SAUDI ARABIA

Strict penalties set for violators of Antiquities and Museums Law

April 03, 2021
File photo of Bait Al Balad, in Al Balad district, Jeddah, that displays a unique architecture and facade.
File photo of Bait Al Balad, in Al Balad district, Jeddah, that displays a unique architecture and facade.

Saudi Gazette report

RIYADH —
The Antiquities, Museums and Architectural Heritage Law, which was approved by the Council of Ministers recently, has set severe penalties for violators of the regulation with penalties reaching up to three years imprisonment and fines of up to SR300,000.

The regulation punishes anyone who unlawfully seizes an antiquity owned by the state with imprisonment for a period of at least 6 months and not exceeding 7 years, and a fine of at least SR50,000 and not exceeding SR500,000, or one of these two penalties.

Likewise, anyone who encroaches on an antiquity, an archaeological site, or an urban heritage site, by destroying, altering, removing, exhuming, damaging, changing its features, or obliterating it, shall be punished with imprisonment for a period of no less than three months and not exceeding three years and a fine of at least SR20,000 and not exceeding SR300,000, or one of these two penalties.

The regulation imposed the penalties for these violations for anyone who creates a duplicate of an antiquity or creates a counterfeit one and claims it to be an original antiquity, or performs any of the total or partial demolitions within the boundaries of antiquities and urban heritage sites, or builds on them, without obtaining approval of the Ministry of Culture, or violating the terms of easement and their rights imposed on lands adjacent to antiquities’ sites, with imprisonment for a period not exceeding two years and a fine not exceeding SR200,000.

The regulation affirmed that anyone who changes a building or an urban heritage site, or conducts in the surrounding environment an encroachment that leads to damage to it without obtaining the approval of the Ministry of Culture, or transfers rubble, stones or soil from archeology and urban heritage sites, without the ministry’s consent, or dumps rubble or remnants into archeology and urban heritage sites, or distorts an antiquity or urban heritage by writing, painting, engraving, or posting advertisements on it, or by setting them on fire shall be punished with imprisonment for a period not exceeding one year and a fine not exceeding SR100,000.

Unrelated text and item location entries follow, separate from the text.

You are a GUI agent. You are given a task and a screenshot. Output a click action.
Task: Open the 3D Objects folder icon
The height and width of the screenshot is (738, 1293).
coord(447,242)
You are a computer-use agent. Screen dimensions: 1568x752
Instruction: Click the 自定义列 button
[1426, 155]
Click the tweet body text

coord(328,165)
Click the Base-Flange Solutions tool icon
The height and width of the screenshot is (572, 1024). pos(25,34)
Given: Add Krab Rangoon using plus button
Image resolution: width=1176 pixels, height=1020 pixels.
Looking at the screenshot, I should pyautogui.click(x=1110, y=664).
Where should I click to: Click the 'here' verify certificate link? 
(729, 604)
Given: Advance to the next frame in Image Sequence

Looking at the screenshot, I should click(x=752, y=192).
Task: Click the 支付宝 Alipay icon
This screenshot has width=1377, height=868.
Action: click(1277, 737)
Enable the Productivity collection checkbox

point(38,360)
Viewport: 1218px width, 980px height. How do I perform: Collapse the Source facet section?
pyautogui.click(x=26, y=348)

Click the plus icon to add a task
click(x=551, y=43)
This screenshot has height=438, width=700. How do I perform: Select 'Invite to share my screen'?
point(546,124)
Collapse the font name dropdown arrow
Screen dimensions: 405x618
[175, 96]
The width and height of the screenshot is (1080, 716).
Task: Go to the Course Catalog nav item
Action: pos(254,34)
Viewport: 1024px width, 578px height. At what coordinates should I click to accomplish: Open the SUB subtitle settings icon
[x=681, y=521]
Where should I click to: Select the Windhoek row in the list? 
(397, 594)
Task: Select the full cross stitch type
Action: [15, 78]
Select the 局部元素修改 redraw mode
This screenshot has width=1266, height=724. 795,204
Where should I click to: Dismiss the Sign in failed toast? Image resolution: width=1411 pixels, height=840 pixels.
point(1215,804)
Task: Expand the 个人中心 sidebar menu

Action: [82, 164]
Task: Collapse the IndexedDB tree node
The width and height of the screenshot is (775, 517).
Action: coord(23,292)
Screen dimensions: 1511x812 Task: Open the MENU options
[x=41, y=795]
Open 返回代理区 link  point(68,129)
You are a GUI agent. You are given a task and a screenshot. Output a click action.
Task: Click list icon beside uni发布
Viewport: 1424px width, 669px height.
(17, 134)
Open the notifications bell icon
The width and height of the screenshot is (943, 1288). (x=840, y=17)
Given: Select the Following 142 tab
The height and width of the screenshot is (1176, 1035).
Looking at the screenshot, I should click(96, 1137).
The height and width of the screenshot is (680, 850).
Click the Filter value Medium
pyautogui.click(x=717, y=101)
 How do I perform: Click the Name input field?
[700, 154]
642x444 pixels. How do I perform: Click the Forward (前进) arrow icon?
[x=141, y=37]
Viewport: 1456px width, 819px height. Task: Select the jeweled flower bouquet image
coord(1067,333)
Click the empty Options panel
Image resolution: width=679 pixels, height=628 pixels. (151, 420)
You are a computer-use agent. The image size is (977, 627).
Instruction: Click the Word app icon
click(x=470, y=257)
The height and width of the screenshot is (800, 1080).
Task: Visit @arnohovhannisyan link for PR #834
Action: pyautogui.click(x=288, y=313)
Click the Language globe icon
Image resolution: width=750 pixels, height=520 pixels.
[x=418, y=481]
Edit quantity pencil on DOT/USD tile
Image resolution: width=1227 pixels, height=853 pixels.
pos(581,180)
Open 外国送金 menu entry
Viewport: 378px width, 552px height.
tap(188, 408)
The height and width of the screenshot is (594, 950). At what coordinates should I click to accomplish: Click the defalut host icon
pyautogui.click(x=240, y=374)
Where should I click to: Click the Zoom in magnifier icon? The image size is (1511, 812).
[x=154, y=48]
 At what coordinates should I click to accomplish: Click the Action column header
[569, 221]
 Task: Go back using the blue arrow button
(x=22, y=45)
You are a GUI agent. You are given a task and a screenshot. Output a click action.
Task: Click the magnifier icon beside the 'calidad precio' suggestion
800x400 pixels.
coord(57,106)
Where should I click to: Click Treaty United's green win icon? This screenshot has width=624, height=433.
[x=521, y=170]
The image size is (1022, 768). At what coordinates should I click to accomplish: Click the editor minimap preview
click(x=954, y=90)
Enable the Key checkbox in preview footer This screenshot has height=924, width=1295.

As to those who own antiquities, the regulation affirmed that whoever did not submit to the ministry a statement on the antiquities he owned, or possessed an original unregistered antique, or possessed an antiquity that does not prove the legitimacy of its ownership; or sold, rented or transferred ownership of a fixed antique; or engaged in a restoration activity, antiquities transported for commercial purposes, or without obtaining a license from the ministry, shall be punished with a fine not exceeding SR50,000.